──────── DATA TO PROCESS ────────
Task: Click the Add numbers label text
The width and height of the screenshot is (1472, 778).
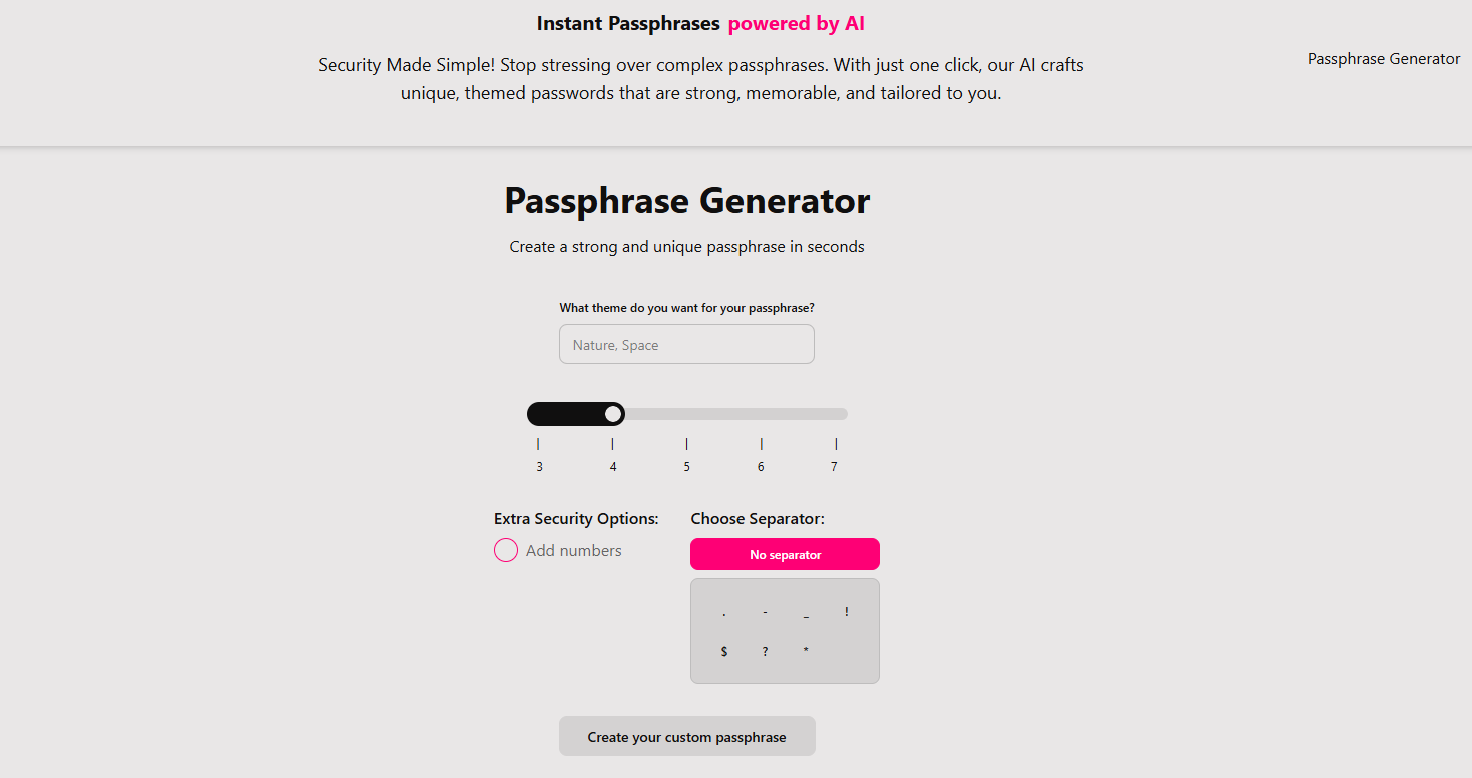Action: tap(574, 551)
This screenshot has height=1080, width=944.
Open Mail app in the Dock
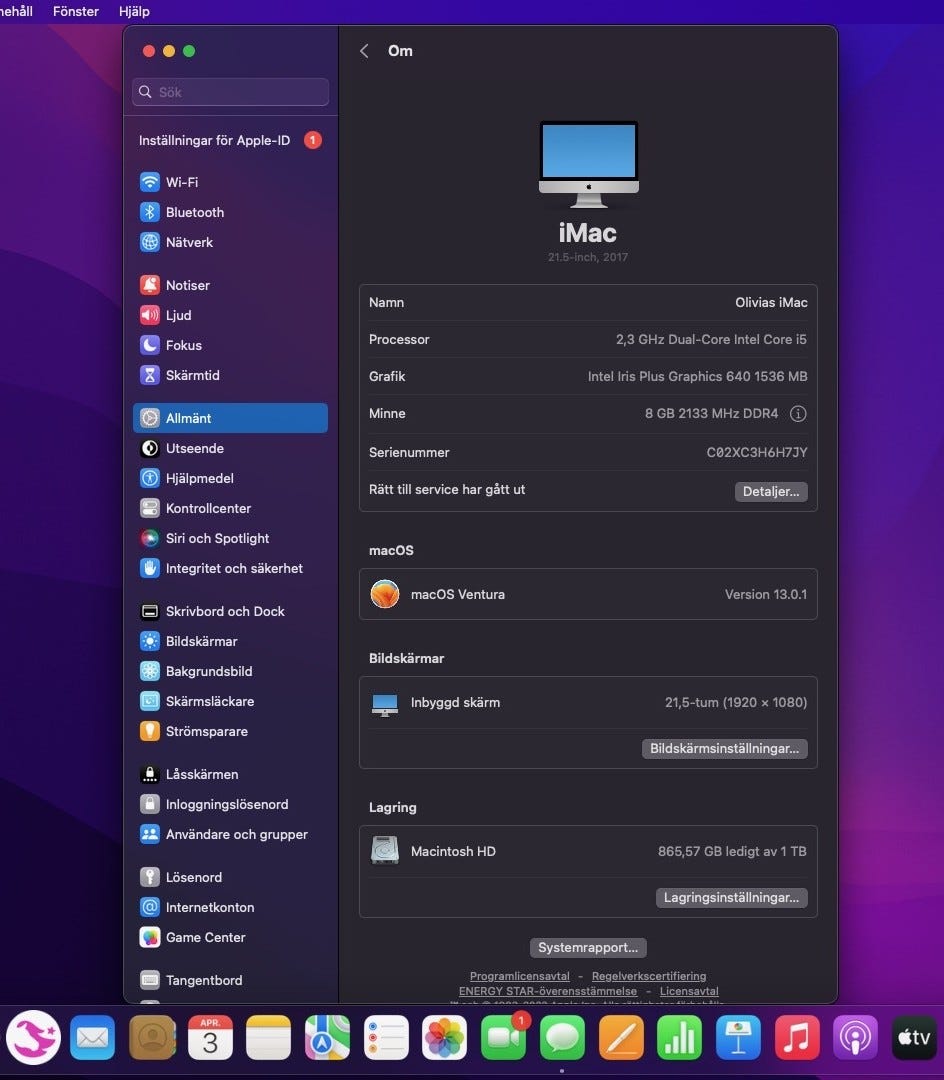tap(93, 1038)
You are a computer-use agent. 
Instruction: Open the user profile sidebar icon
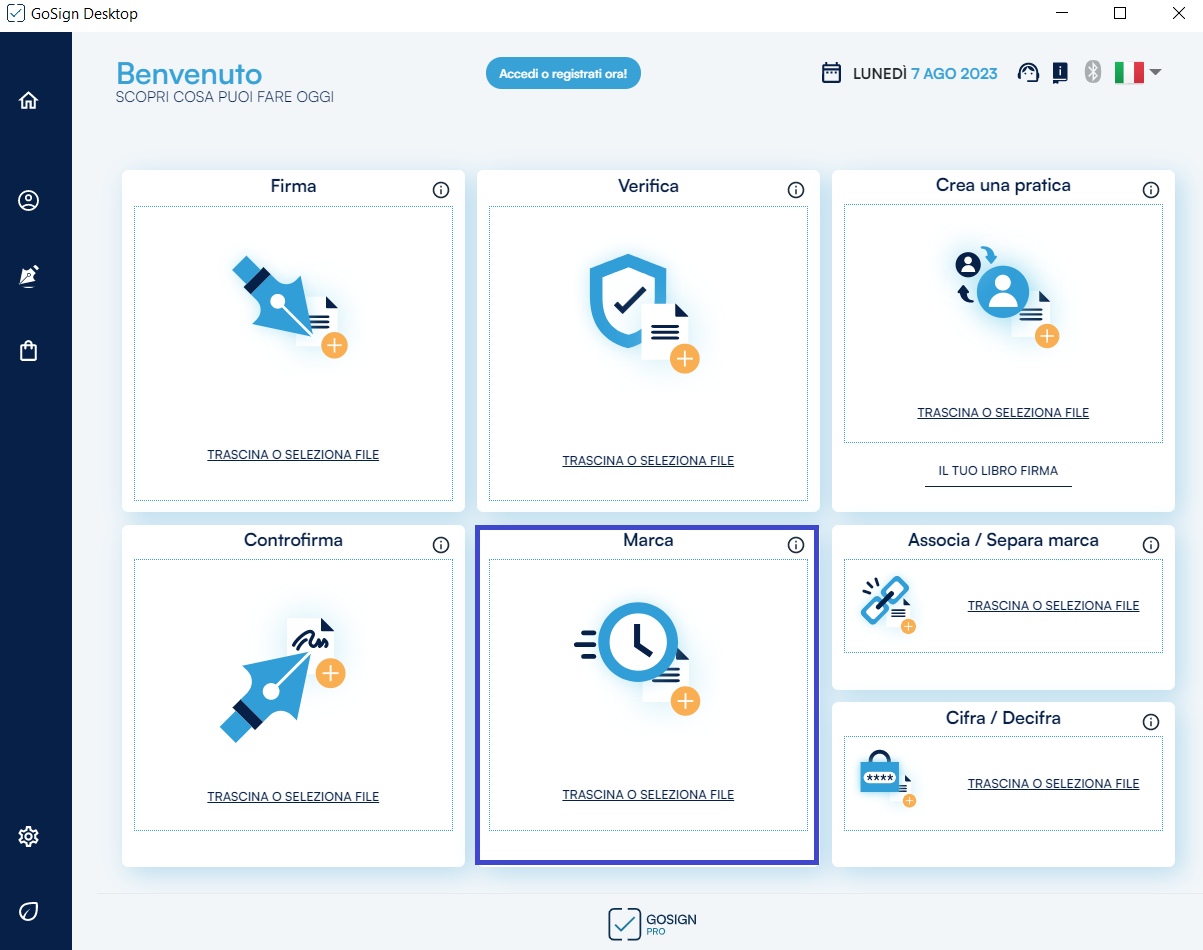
────────
YOUR ASSIGNMENT – Please return only the lines from the top of the data through the line with "You are a computer-use agent.", exactly as written, and drop every picture.

FINISHED TASK –
Task: Click the Add numbers label text
The width and height of the screenshot is (1472, 778).
Action: tap(574, 551)
This screenshot has height=1080, width=944.
Open Mail app in the Dock
tap(93, 1038)
You are a computer-use agent. 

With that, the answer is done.